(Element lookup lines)

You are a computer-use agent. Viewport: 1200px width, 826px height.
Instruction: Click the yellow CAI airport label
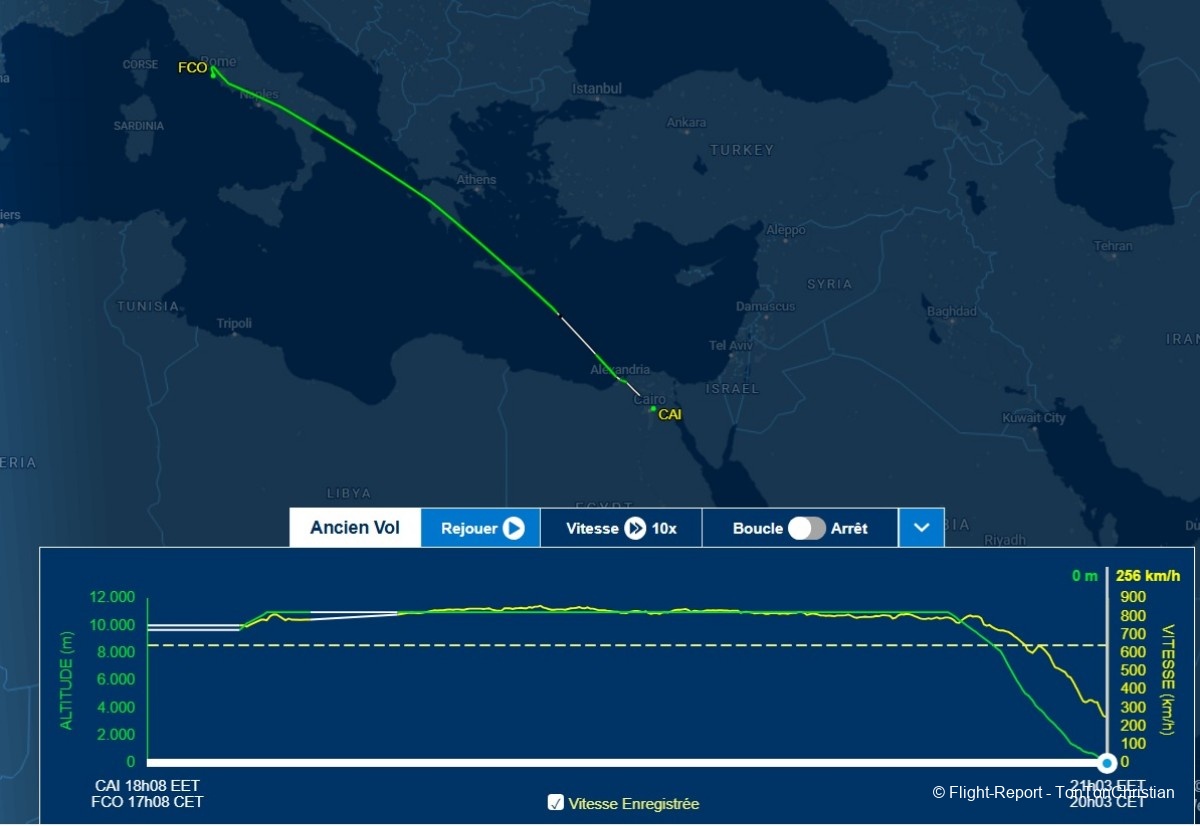click(x=670, y=414)
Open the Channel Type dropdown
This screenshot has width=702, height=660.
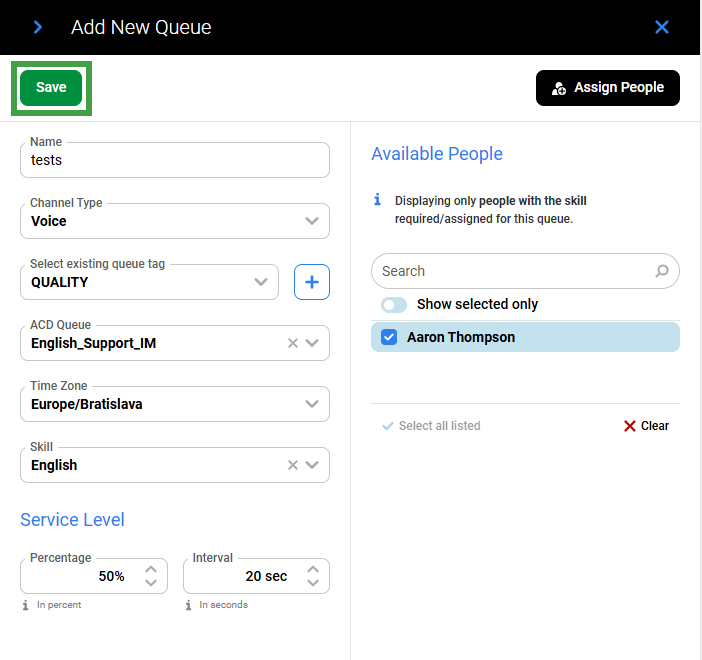tap(312, 221)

» **WHAT NEEDS TO BE DONE**: Reproduce all of the lines above, requests included, and omit the pictures. In the answers, multiply every coordinate by 2.55 and round it to a whole number, rounding halves up.

» **FINAL RESULT**:
You are a computer-use agent. Viewport: 1200px width, 826px height.
Instruction: Click the yellow CAI airport label
click(x=1709, y=1056)
Open the Channel Type dropdown
This screenshot has width=702, height=660.
tap(796, 564)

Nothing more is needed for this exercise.